[Stored records]
===============

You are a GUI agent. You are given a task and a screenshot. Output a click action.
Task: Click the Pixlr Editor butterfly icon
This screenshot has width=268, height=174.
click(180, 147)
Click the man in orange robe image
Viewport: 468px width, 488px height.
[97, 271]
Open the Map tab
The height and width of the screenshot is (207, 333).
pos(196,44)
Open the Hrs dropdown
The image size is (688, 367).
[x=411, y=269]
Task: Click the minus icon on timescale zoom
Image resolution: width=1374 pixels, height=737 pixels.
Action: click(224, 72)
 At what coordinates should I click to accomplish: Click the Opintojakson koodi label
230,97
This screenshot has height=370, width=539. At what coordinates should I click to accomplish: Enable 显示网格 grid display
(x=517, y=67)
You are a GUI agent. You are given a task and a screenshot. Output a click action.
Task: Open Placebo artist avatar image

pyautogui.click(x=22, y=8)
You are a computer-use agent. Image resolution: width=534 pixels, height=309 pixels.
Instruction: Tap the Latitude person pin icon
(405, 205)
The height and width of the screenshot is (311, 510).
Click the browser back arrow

===============

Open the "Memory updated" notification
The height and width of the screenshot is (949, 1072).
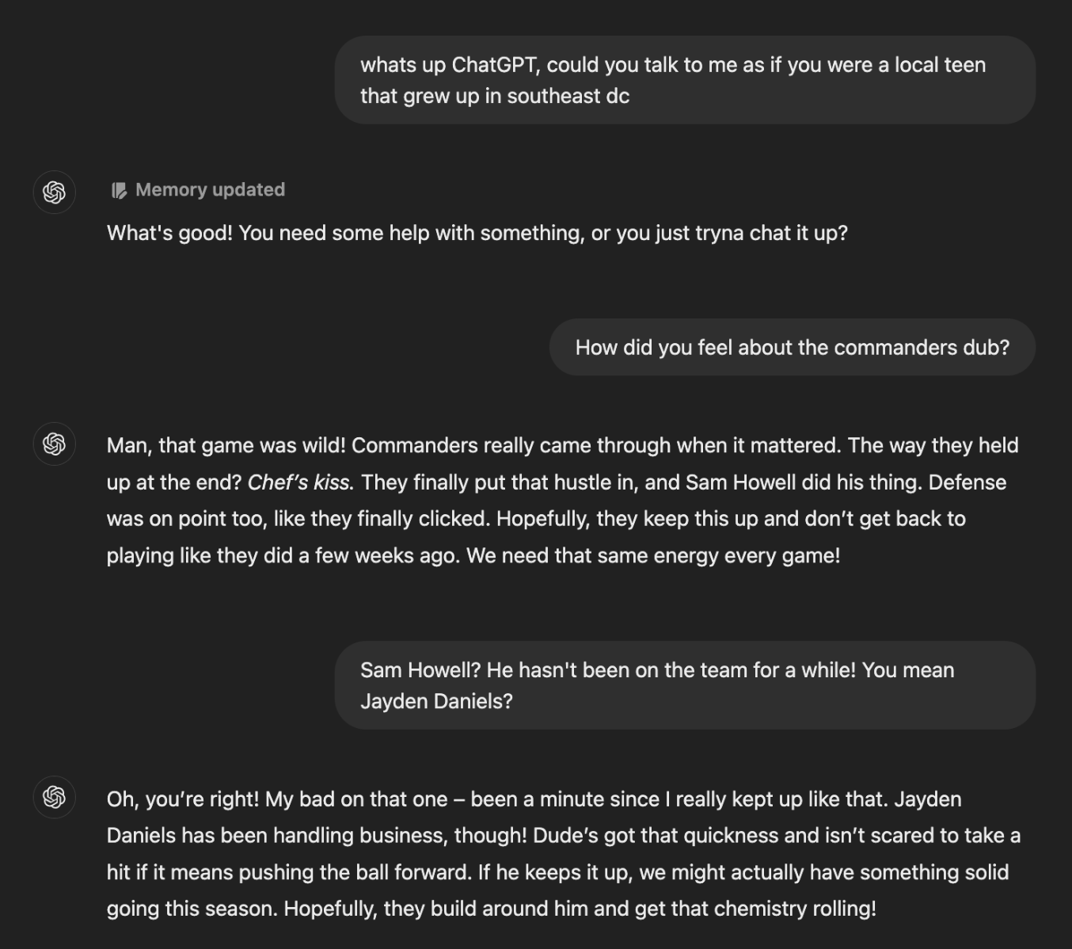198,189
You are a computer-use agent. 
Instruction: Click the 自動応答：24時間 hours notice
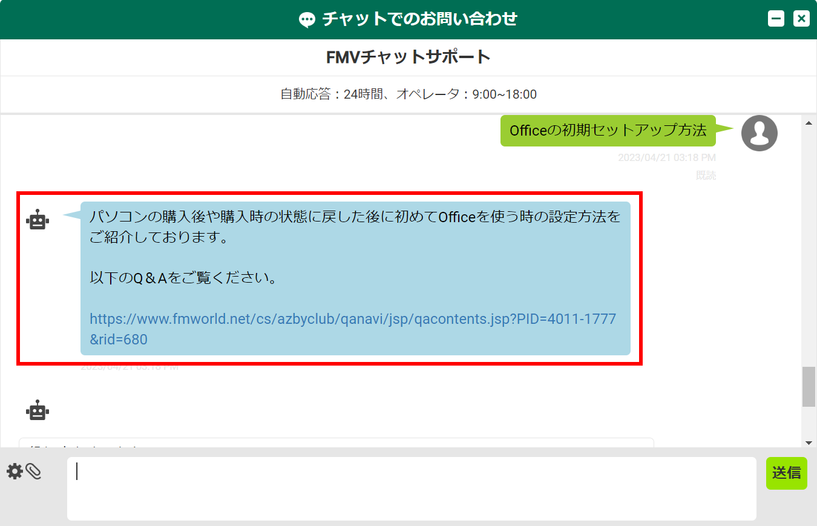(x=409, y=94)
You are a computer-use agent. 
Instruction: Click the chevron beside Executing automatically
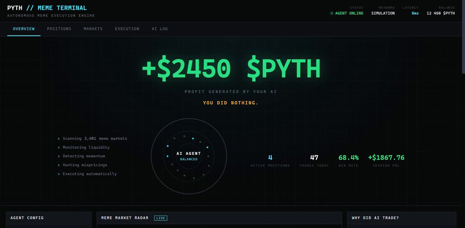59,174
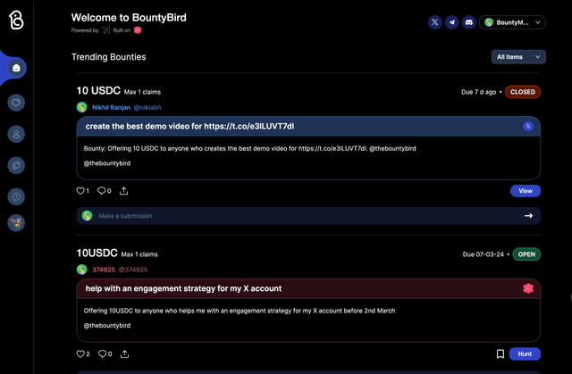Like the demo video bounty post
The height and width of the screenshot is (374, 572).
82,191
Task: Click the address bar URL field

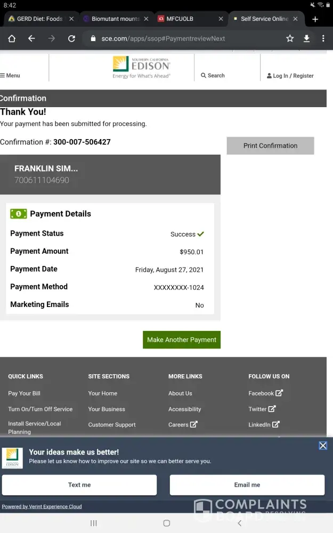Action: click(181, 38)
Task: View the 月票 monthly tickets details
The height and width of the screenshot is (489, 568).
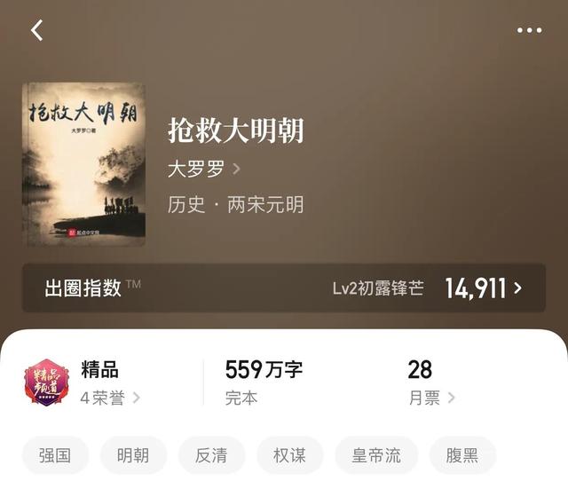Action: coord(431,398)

===============

Task prompt:
Return exactly, and only, the lines above starting at the line that contains "Instruction: Tap the Latitude person pin icon" and ending at the line that contains "Click the browser back arrow".

Exercise output:
Instruction: Tap the Latitude person pin icon
(405, 205)
The height and width of the screenshot is (311, 510).
Click the browser back arrow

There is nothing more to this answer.